Responsible investments’ (RI) assets under management (AUM) in Canada continue to enjoy strong growth driven by a combination of the sector’s evolution and demographic factors, according to the 2016 Canadian Responsible Investment Trends Report from the Responsible Investment Association (RIA).
The RIA report points out that there was $1.5 trillion in AUM incorporating environmental, social and corporate governance (ESG) factors in Canada as of Dec. 31, 2015. This represents a 49% increase from $1 trillion two years earlier, while individual investors’ AUM has almost doubled (up by 91%) over that same period, to $118 billion from $62 billion. As a result of this strong growth, RI AUM represents 38% of total Canadian investment industry AUM, up from 31% as of Dec. 31, 2013.
This strong growth is attributable to several factors, the report notes, including increased engagement from investment managers, as demonstrated by the rise in Canadian investment managers that have signed on to the United Nation’s Principles for Responsible Investment (UNPRI), and a proliferation of RI-related products and services.
Moreover, there’s a growing awareness of the importance of ESG factors, the report says, thanks to research that demonstrates the link between RI and higher long-term returns as well as high-profile cases (such as the Volkswagen emissions scandal) that have proven the importance of these considerations for investors.

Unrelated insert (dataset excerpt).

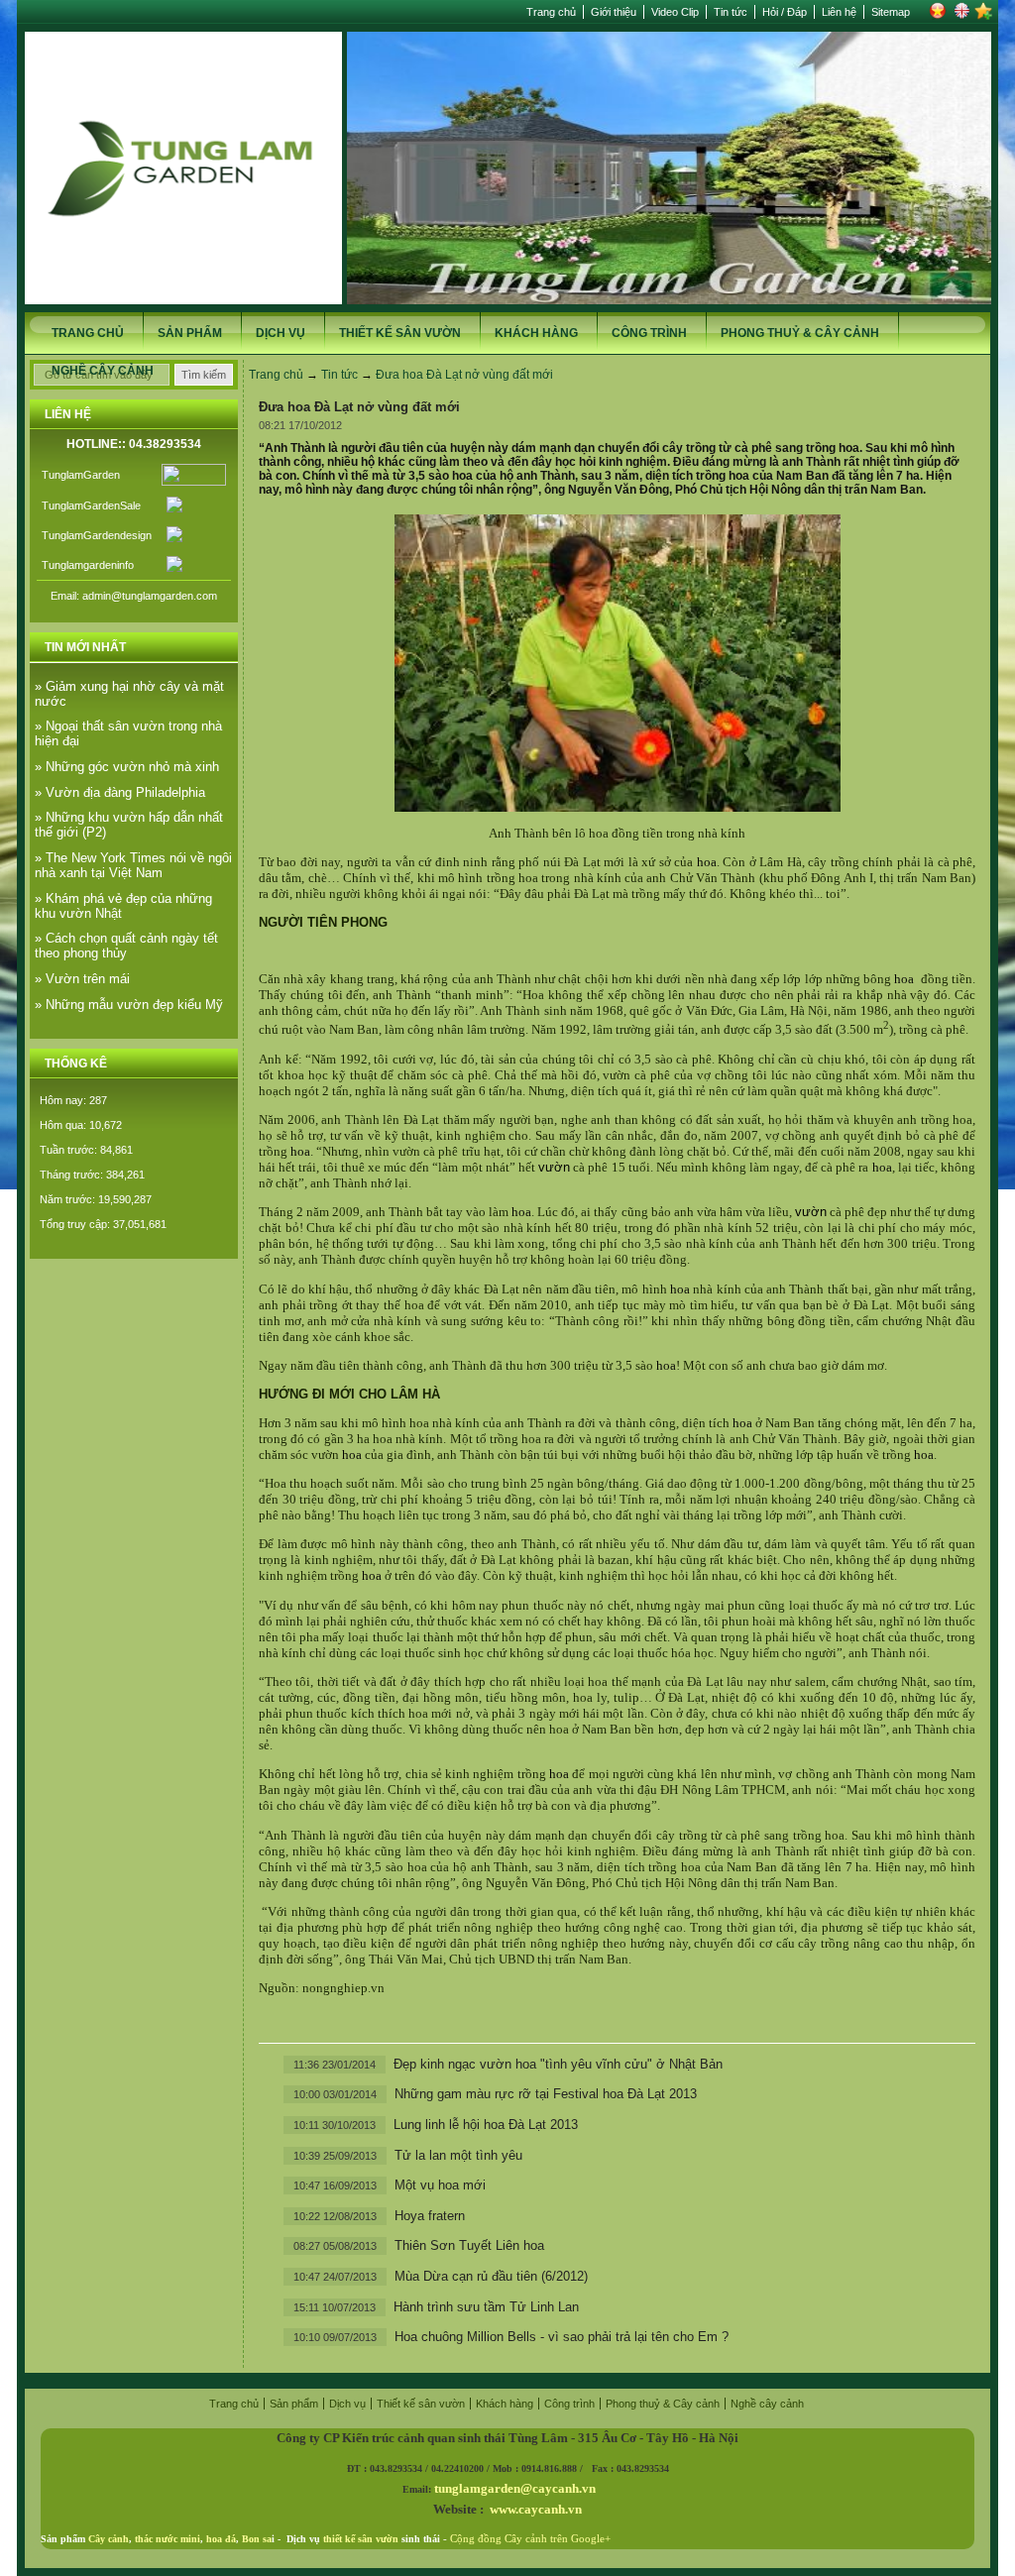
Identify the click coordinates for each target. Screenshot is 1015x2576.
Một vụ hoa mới (440, 2185)
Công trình (649, 333)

In addition, pension funds, which account for three quarters of the growth in RI AUM, are incorporating ESG factors increasingly into their investment decisions, the report says. The millennial generation is also much more open to ESG investing than previous generations, such as Baby Boomers.
Looking ahead, the RIA report says its survey of asset managers and investors in the autumn of 2016 found continued optimism about the RI industry’s outlook for 2017 and 2018. It reports that 80% of survey participants expect either moderate or high levels of growth over the next two years. Only 15% expect low growth; 6% expect the industry to remain flat; and no survey participants expect the industry to contract.
Among asset managers, 59% said that they are considering launching new ESG-themed products in the years ahead, the report says: “The majority of new products named by survey participants involve fossil-fuel free or low-carbon strategies.”